There was a small music shop two doors down from my apartment. During my third year of law school, I looked into the window of the store for the first time in the more than two years I lived next to the shop. When I looked into the window of the shop, I saw a shiny, new, metal resonator guitar hanging on the wall. I stared and felt the musical beast within me starting to stir.
I entered the shop and spoke with the owner of the shop. We talked about the resonator guitar. We talked about the blues. The blues hunger was back. I picked up a beginning blues book and cassette. I played diligently for about three days. But my sore fingers, musical clumsiness from being out of musical condition for so long, and my lack of time contributed to yet another failed attempt at playing the guitar.
I didn’t pick up the guitar again for a very, very long time. I finished law school, took the bar exam, and moved to Korea. I got caught up with my new job at the law firm. I kept promising myself that I would start playing the guitar as soon as I had enough money and time to start again. That never happened. I never seemed to find the time or the money for a new acoustic guitar.
A little more than a year ago in the late spring of 2004, I suddenly had a thought. I am a successful, 34 year old international lawyer. I have money. I will never have more time than I have now. Why not start playing guitar seriously.
I went searching for a new guitar.

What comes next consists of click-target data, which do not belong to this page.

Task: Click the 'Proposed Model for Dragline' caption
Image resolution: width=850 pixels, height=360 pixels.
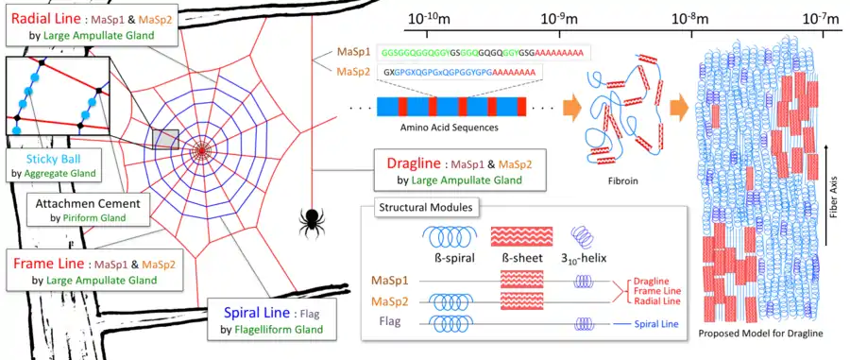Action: click(763, 334)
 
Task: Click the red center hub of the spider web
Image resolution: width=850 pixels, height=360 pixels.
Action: click(202, 148)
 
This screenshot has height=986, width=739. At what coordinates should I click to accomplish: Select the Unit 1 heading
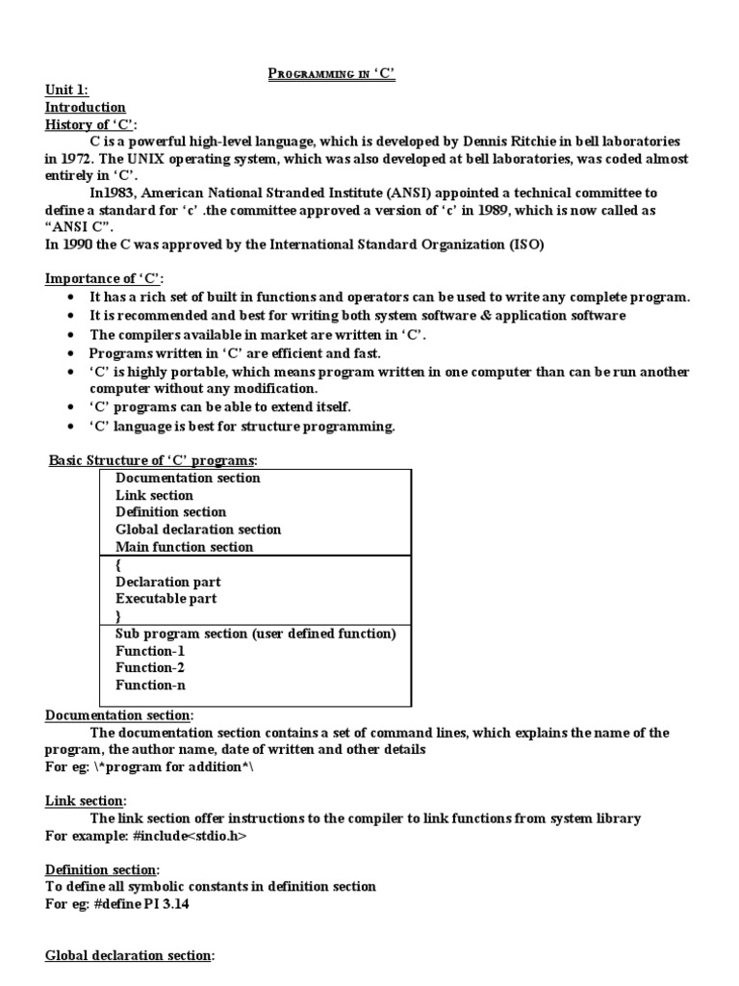pos(67,91)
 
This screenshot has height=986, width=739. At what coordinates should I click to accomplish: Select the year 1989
pos(466,210)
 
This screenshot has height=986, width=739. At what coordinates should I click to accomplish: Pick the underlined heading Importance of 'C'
pos(106,279)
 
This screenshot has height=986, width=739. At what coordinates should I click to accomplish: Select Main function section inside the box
pos(184,547)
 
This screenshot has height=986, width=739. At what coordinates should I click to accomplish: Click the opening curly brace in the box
pos(118,565)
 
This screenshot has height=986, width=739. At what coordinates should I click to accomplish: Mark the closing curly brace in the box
pos(118,615)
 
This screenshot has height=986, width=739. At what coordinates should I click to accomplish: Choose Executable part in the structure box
pos(166,599)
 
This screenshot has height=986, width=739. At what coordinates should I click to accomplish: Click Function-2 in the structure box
pos(150,668)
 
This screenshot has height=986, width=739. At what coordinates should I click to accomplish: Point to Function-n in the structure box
pos(150,686)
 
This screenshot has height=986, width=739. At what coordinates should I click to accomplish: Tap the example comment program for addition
pos(173,767)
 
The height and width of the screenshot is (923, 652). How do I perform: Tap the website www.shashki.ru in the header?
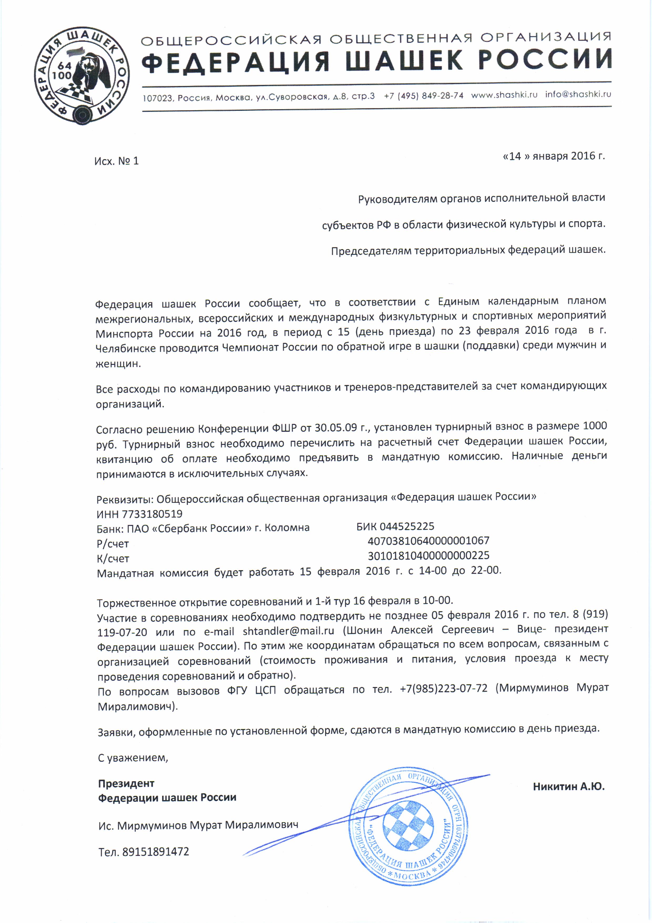click(x=504, y=95)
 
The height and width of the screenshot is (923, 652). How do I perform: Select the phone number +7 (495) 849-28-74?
click(x=424, y=96)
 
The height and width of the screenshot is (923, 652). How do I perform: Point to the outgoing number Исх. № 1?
click(x=116, y=161)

Through a few people I know and a few connections, I was turned on to my new baby:




I named her Arlene. Arlene is a temperamental broad with a wicked personality. She can be a nasty, ornery, scratchy beast one minute and sing the sweetest lullabies imaginable the next. A girl like that could only be named after…my mother, Arlene.
I picked up a few books on the blues, set aside an hour or so each night, and began to play the blues. Now here I am, 13 months later. Having the time of my life.